In 1922, Andrew Nisbet Keith was awarded the King’s Police Medal for Distinguished Service in the New Year’s Honours List. He was also appointed Assistant Chief Constable in charge of the Glasgow Criminal Investigation Department, a post he held until 1926 when he left Glasgow Police to take up the post of Chief Constable of Lanarkshire.

Chief Constable Keith
Lanarkshire Constabulary
1946

It was typical of Andrew Keith that he would not sit back in his new post. In 1929, while making a tour of inspection of the outlying Lanarkshire Constabulary offices in his car, he was informed that a car containing four armed men, wanted for a series of violent house breakings in Cambridge, was heading for Glasgow. Along with Sergeant Carnegie from Lesmahagow, he drove at break-neck speed to Blackwood where the local constable had arranged a lorry to be used a roadblock on the northbound carriageway. The criminals were forced to stop their vehicle and were immediately arrested by the Chief Constable and his two colleagues. Two of the men were found to be in possession of loaded revolvers and the car was full of stolen property.

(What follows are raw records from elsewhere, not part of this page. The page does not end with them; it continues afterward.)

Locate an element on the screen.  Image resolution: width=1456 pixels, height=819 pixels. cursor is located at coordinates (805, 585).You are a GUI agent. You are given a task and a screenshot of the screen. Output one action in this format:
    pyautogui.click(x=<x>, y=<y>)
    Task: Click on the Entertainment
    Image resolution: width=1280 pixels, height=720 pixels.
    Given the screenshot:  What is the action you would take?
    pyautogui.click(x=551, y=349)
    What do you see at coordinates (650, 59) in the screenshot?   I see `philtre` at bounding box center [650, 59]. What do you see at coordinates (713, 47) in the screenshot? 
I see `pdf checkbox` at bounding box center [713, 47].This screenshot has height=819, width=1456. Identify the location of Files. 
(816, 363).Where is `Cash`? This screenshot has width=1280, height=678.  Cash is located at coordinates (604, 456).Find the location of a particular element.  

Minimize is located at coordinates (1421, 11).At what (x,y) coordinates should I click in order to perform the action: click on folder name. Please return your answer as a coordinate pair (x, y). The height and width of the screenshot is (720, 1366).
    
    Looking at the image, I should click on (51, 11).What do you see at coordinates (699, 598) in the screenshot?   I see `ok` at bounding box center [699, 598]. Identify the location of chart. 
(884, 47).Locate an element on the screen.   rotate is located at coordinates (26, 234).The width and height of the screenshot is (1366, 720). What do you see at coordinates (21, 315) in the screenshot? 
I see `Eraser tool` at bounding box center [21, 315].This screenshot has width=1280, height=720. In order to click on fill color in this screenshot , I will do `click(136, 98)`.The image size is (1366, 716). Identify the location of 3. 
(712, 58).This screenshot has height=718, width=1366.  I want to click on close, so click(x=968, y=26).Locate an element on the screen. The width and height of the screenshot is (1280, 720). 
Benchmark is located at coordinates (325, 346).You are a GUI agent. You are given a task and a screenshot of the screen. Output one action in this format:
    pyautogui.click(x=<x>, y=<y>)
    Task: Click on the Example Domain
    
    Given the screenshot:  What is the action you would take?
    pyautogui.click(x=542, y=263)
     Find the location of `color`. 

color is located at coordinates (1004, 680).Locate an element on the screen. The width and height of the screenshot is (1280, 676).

He was honoured as a Commander of the Order of the British Empire in the King’s New Year’s Honours List on 1 January 1941.

After a very successful and somewhat eventful career, Andrew Nisbet Keith retired from the position of Chief Constable of Lanarkshire in 1945, with 48 years Police Service and went to live in Troon Ayrshire.

He died in Kilmarnock Infirmary on 4 October, 1965 at the age of 88 years.